I recently bought a legacy Borland C++ package, Version 4.5, on EBay, and it apparently includes Object Vision. I don't know whether to be happy or depressed,

The only descriptions I have found of Object Vision say it is a 'form based' programming language. I'm not sure what that means.

Is it something like: Object Vision has forms you can modify until they look the way you want them too, then you hang CPP code from them to give them functionality?

Never used it myself but I thought the whole idea of Object Vision was that there was no coding involved, so I don't think you can hang CPP code from the forms. I think it was a way of designing front ends for databases and it generated code of some sort to be run by an interpretter. You basically drew your form and visually made connections between the data and the "controls" on the form and it did the rest. Allegedly.

I do recall colleagues who used it generally liked it but said it was very slow. There was a fashion for "4GL" products at the time which combined database and coding in a single package. Object Vision was sort of like that but it could use a variety of existing databases and you drew diagrams instead of writing code. Or possibly I am thinking of a different product completely!

Edited 2 Years Ago by SalmiSoft: spelling

you're wrong about Objectvision as not involving coding. There was no drag and drop system for building screens.

Objectvision was rather a unified library for creating user interfaces for DOS in an object oriented way, with implementations in C++ and Object Pascal.

You created forms and other screen elements (including the entire application) by instantiating and linking together (usually through impossibly long constructor chains) object instances.

It was a big improvement over earlier libraries however, where creating a user interface meant linking pointers together at pixel coordinates.
Object Vision did all that for you behind the scenes, you just said something like "give me a new dialog window of fixed dimensions for 10 lines of 50 characters, fill it with a new text field of 30 characters long, a label with text "hello world", a new text field of 20 characters long with a new label with text "your name", a new command button with text "submit" that calls a method doSubmit in a new instance of a class called "HandleHelloWorld", and a new command button that calls the cancel method on the dialog". And all that was a single constructor call...

I might still have the original Borland C++ 4.5 CDs and manuals somewhere, from long, long ago.

If you want more information, don't search for Object Vision however.
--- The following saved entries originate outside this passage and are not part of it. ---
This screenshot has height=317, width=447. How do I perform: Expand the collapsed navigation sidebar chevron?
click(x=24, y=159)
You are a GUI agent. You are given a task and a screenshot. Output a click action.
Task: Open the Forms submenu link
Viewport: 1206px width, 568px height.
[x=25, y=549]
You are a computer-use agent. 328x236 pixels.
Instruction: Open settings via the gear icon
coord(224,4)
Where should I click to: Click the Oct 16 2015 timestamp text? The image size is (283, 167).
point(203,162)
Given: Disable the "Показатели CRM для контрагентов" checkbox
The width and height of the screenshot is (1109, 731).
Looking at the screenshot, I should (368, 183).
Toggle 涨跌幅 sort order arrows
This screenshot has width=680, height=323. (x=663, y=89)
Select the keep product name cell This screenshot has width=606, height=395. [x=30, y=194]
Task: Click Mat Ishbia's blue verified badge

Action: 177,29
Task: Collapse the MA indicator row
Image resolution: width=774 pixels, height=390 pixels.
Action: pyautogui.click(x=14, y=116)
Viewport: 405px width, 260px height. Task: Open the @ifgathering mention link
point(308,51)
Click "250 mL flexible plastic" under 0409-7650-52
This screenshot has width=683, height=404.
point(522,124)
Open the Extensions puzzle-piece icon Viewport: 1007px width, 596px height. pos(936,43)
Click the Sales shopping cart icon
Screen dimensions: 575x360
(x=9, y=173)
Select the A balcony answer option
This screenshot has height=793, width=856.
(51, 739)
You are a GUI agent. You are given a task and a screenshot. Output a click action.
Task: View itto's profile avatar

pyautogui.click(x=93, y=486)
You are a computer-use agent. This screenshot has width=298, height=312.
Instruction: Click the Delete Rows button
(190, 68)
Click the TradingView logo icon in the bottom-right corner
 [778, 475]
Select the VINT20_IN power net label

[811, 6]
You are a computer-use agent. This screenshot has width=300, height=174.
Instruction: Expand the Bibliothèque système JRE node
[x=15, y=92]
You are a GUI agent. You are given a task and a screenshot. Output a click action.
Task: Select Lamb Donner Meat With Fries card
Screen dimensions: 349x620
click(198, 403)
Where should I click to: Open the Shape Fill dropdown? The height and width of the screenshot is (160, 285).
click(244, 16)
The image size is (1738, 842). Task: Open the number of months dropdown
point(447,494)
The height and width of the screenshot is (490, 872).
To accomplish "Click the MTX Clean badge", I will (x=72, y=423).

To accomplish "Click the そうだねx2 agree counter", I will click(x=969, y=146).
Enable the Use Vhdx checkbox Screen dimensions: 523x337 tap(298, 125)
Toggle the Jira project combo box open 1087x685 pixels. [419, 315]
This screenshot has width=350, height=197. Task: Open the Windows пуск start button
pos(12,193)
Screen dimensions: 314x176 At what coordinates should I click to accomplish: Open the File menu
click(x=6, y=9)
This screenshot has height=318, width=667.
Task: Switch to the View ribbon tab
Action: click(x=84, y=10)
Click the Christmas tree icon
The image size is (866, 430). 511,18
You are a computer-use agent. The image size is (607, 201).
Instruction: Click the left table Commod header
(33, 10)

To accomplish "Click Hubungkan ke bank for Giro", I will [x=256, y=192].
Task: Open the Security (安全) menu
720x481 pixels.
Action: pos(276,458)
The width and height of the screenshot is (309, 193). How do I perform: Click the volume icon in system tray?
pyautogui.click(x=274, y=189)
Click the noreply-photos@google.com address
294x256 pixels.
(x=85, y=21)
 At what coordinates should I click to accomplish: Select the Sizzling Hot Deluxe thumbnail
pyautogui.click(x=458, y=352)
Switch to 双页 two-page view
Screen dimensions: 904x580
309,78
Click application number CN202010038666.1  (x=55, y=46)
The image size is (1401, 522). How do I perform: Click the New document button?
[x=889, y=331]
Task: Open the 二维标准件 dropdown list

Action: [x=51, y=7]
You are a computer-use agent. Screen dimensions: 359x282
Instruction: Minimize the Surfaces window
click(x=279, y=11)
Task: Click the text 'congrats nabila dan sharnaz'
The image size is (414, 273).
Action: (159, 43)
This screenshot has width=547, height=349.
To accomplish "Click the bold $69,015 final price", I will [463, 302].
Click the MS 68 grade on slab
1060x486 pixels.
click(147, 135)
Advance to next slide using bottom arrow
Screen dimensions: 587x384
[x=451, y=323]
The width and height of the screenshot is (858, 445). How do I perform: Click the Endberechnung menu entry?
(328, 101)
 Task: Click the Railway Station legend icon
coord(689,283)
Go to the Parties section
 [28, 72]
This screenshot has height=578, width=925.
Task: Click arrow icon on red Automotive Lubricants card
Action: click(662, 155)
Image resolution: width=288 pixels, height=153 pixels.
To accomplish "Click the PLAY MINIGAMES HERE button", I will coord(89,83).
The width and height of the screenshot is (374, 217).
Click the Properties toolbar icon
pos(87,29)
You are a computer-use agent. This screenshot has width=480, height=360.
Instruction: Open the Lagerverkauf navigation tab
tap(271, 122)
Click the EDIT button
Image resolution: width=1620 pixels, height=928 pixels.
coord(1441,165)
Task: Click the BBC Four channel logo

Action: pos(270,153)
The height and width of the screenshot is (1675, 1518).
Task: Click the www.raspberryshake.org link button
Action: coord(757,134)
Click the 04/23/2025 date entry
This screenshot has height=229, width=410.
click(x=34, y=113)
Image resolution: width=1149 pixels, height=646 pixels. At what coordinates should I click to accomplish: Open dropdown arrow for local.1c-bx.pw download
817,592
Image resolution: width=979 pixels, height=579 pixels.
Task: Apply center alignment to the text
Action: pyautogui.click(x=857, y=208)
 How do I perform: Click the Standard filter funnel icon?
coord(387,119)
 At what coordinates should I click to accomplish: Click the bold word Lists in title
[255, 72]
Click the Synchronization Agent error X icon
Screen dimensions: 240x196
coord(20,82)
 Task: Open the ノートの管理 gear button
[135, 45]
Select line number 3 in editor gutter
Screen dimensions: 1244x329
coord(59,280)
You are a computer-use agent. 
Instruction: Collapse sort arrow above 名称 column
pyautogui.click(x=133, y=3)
Search for Turbo Vision, which was the name of the library as included in Borland C++ and Borland Pascal.
Object Vision was an attempt by Borland to market the library as a standalone product.

I actually once started working on writing a specialised editor for Turbo Vision, in Turbo Vision.
It was planned to be able to, through menus and dialogs, build up an entire Turbo Vision based user interface (of course there was no realtime element), generating Pascal or C++ source code which could be fed into the BC++ or BP compilers.
By the time I abandoned the idea (moving on to Windows) it could generate menu structures, main windows, and dialog boxes with most commonly used controls.
It was also over 10.000 lines of code and getting impossible to handle :)

http://en.wikipedia.org/wiki/Turbo_Vision has some information, including links to a few projects to port it to GCC.

Oh right, I must be confusing Object Vision with something else. Ignore my comments.

I hadn't realised that Object Vision was the same as Turbo Vision. I still have a Turbo Vision manual on my shelf, which came with my copy of Pascal back in the day. Glancing quickly through it now it doesn't look tremendously different to modern code. Maybe a bit more verbose but easily readable & understandable.

it's not too bad, just the lines tend to get extremely long (in part because of the very long classnames.

Although this question is marked as answered - it was answered incorrectly, entirely incorrectly!

Objectvision was a standalone application development environment for rapid application development and was actually extremely good at making stand alone models of very complex systems.

Borland sold it on the basis of A, B, C - where the A was the Application Interface which was built using tools much like those available in the early versions of powerbuilder and VB.

The B was the Business Rules which underpinned the applications - these were an entire raft of spreadsheet type @ functions with lots of power - if you ran out of power you wrote a dll and linked it to expand the power of the application.

The C - was the connectivity to back-end databases which were many and varied and even included SQL.

The run-time kit came with the application and it was FREE to distribute.

A cool tool that was allowed to simply die and with todays processing and memory it would have been great, what a shame.